# Helpwith 50 gal dilemia



## pat3612 (Jan 29, 2008)

Ok this might be a little long I finally found a 50 gal tank I really like it the guy has rewired the lights it has a canister filter and a stand, heres the problem it has fish and Iam not sure how to move them as they are big fish, they are all about 4 years old the loach alone looks about a foot long though it could be smaller. I dont want to stress them out however if the tanks not sold by next week Big als said they would take them and I wouldnt trust Big Als with these fish. So do I take them and try to rehome them with someone who knows what they are doing or let them go to big Als. The guys leaving the country in two weeks. What would you do. Thanks Pat.


----------



## Tabatha (Dec 29, 2007)

If I were you, I'd let BA have them. There's also a monster fish rescue but I think they're in the States.


----------



## pat3612 (Jan 29, 2008)

Tabatha said:


> If I were you, I'd let BA have them. There's also a monster fish rescue but I think they're in the States.

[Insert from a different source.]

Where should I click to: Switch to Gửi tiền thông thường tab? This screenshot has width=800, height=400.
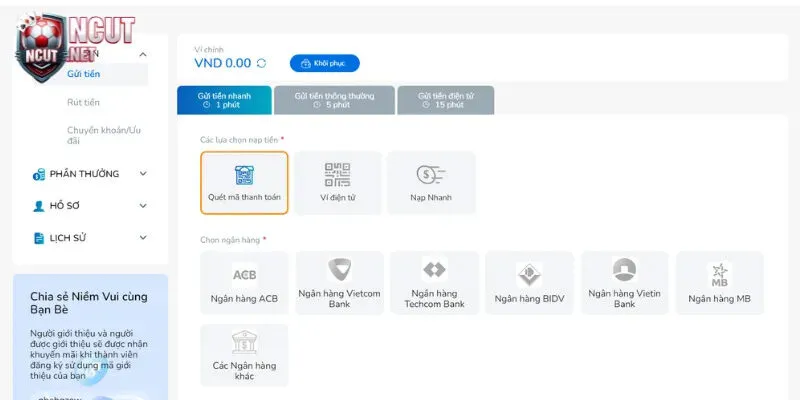(x=334, y=100)
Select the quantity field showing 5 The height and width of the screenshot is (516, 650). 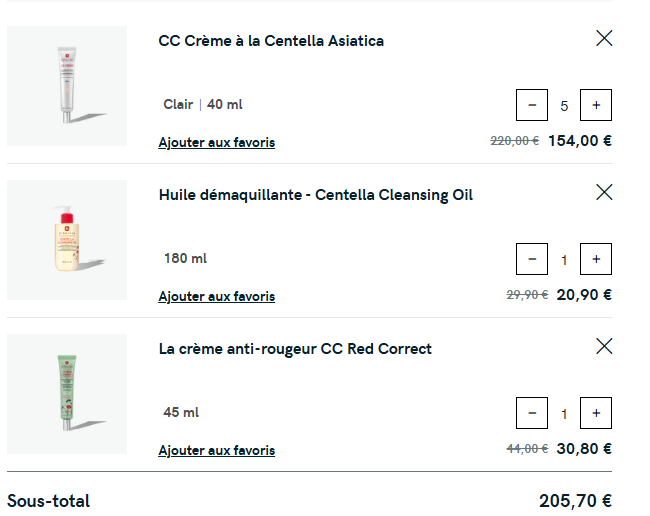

Do you think Big Als would look after them properly their not to smart here in Barrie.


----------



## Chris S (Dec 19, 2007)

Wait for a tank that doesn't come with a bioload attached


----------



## Ciddian (Mar 15, 2006)

Pat... try asking at www.loaches.com People are always looking for new big guys.. You might have some better luck  There is a good cluster of Gta peoples there.


----------



## Tabatha (Dec 29, 2007)

Ciddian said:


> Pat... try asking at www.loaches.com People are always looking for new big guys.. You might have some better luck  There is a good cluster of Gta peoples there.


That sounds like a better idea! Didn't know it existed!


----------



## pat3612 (Jan 29, 2008)

Ok thanks theres also a pleco of some kind have to look it up theres 4 chilids which iam going to keep oh and there is one silver dollar which is propably full size. I will see if I can find homes before I take the tank. Thanks Pat.


----------



## Pablo (Mar 27, 2006)

pat3612 said:


> Do you think Big Als would look after them properly their not to smart here in Barrie.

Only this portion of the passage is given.